T-cell immunotherapy holds tremendous promise for treating various types of cancer by boosting the infiltration and activity of T cells within tumor tissues. However, efficient recruitment of peripheral T cells to the tumor microenvironment (TME) remains a major clinical challenge. To address this limitation, here, we report an exosomal (EXO) immunotherapy for remodeling the immunosuppressive TME of hepatocellular carcinoma (HCC) into an immunosupportive state in a remotely controllable manner, for which the HCC-secreted exosomes are engineered with CXCL9 chemokine and cypate photothermal transducers (cypate@EXO-CXCL9). The engineered exosomes could efficiently home to the HCC site through homotypic targeting.
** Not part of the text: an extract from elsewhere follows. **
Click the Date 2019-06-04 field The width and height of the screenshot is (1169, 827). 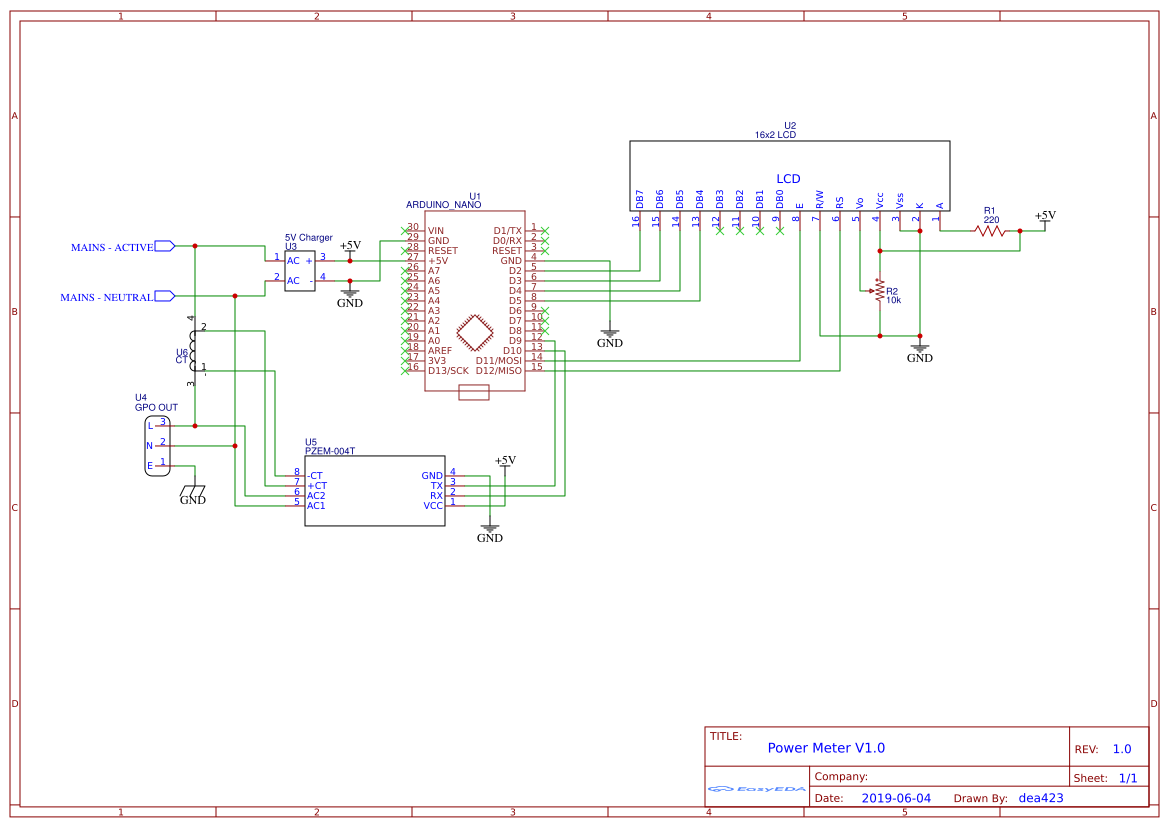click(896, 798)
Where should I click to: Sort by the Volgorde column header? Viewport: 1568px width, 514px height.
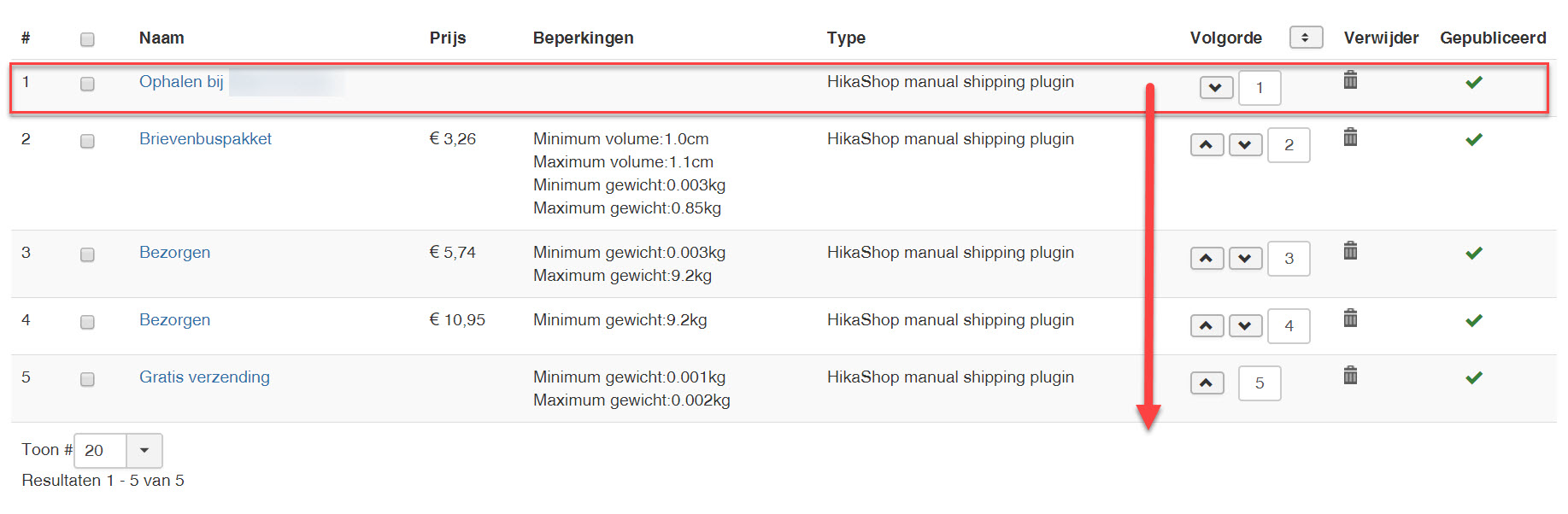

Upon exposure to near-infrared light, the cypate-mediated photothermal effect readily induces immunogenic death of tumor cells while simultaneously disrupting the exosomes to release CXCL9. The released CXCL9 effectively attracts T cells to the tumor site and is subsequently activated by the HCC-derived antigens and damage associated molecular patterns to mount robust antitumor immunity. This study provides a facile strategy for the remodeling of the immunosuppressive HCC microenvironment, offering an approach for improving immunotherapeutic efficacy of solid tumors in the clinic.